Trump denied Sunday that he had asked Zelensky to concede the entire Donbas region, which Ukraine considers strategically important.

“It’s cut off right now, I think 78% of the territory is already occupied by Russia,” he said on Air Force One. “They should stop at the battle lines immediately. … Go home, stop killing people and get it over with.”

On Monday, Trump told reporters that he had asked Putin in their phone call to stop attacks on civilian areas, but then brought up the number of dead soldiers.

Several people familiar previously told CNN that last week’s Trump-Zelensky meeting was tense, frank and, at times, “uncomfortable” with the two leaders divided over the future of the war.

Trump made it clear to Zelensky in a “direct and honest” conversation that – for now – the Ukrainian leader would not receive the long-range missiles that could reach far into Russia that he was seeking.

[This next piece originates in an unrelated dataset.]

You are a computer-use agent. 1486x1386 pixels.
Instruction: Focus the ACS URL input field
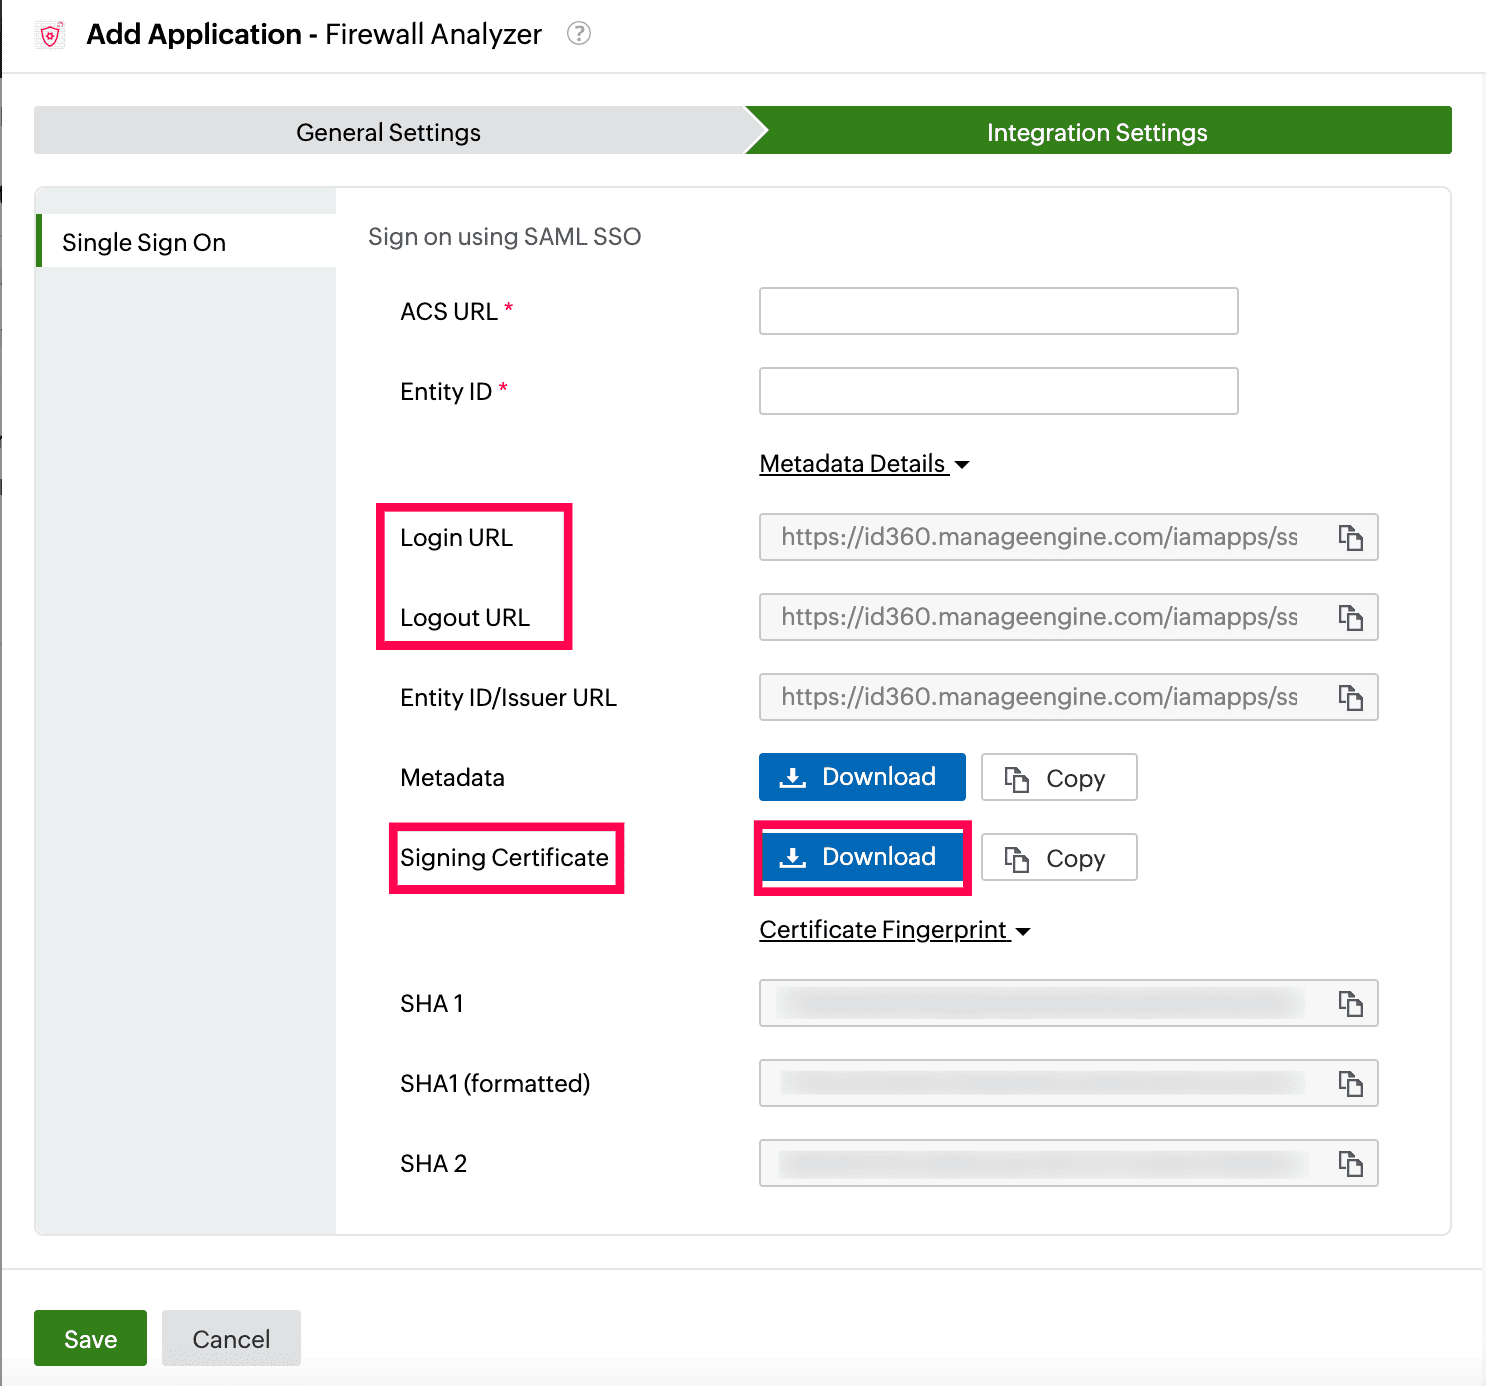point(998,311)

A U.S. official said Trump felt Ukraine was seeking to escalate and prolong the conflict and was concerned about potential losses during a harsh winter ahead.

According to European officials, Zelensky and his delegation came to the White House with maps showing the current battle lines, hoping to convince the U.S. president to maintain and expand American support. Trump seemed uninterested in the arguments and forcefully insisted that Ukraine accept land concessions to end the war, they said.

In a recorded interview last week, Trump said that to end the war, Putin was “going to take something, he gained some properties.”

Trump told his inner circle that his call for a ceasefire along the current battle lines was due to the “realities of where the conflict is,” arguing that there was too much devastation and too much killing, according to a U.S. official.

“Both parties must reach an agreement,” says another American. one official said, saying conditions would only get worse.

Zelensky called the meeting a “sharp conversation” in a social media post, but said its outcome “can really help end this war.”

This story has been updated with additional comments from President Donald Trump.

CNN’s Kaitlan Collins, Kristen Holmes and Victoria Butenko contributed to this report.